**Given instruction:**
Return each line of the records that contains the word "width".

**Given records:**

○ ○ ○ ○ ○ ○ ○

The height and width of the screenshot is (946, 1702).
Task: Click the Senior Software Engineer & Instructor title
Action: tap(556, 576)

○ ○ ○ ○ ○ ○ ○

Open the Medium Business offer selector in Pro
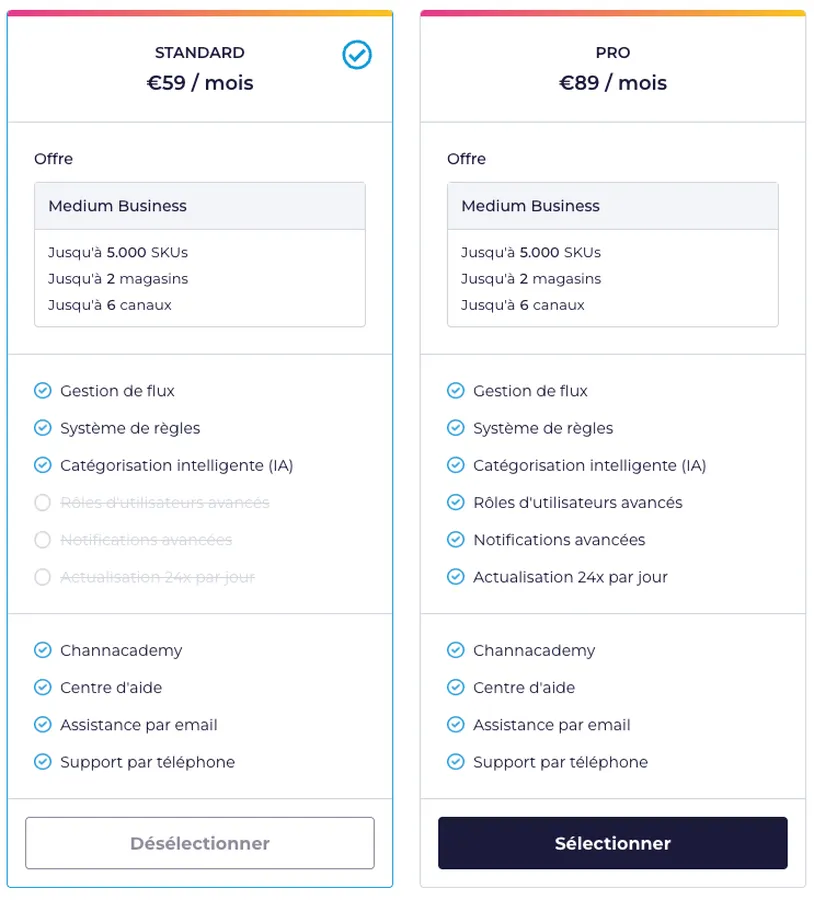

○ ○ ○ ○ ○ ○ ○

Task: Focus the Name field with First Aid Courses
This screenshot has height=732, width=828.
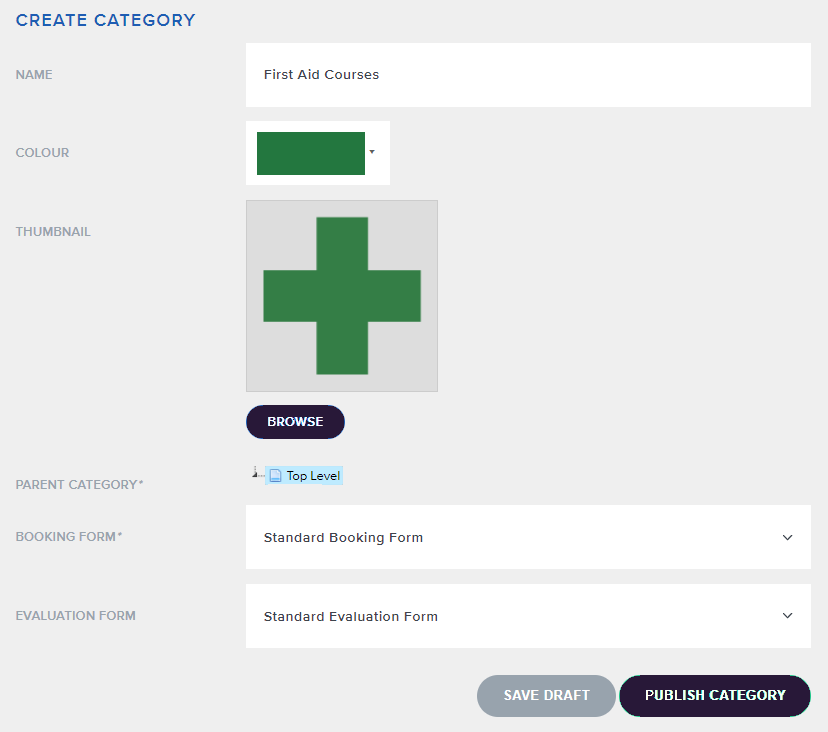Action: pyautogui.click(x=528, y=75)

○ ○ ○ ○ ○ ○ ○

**Response to this task:**
The height and width of the screenshot is (946, 1702).
This screenshot has height=732, width=828.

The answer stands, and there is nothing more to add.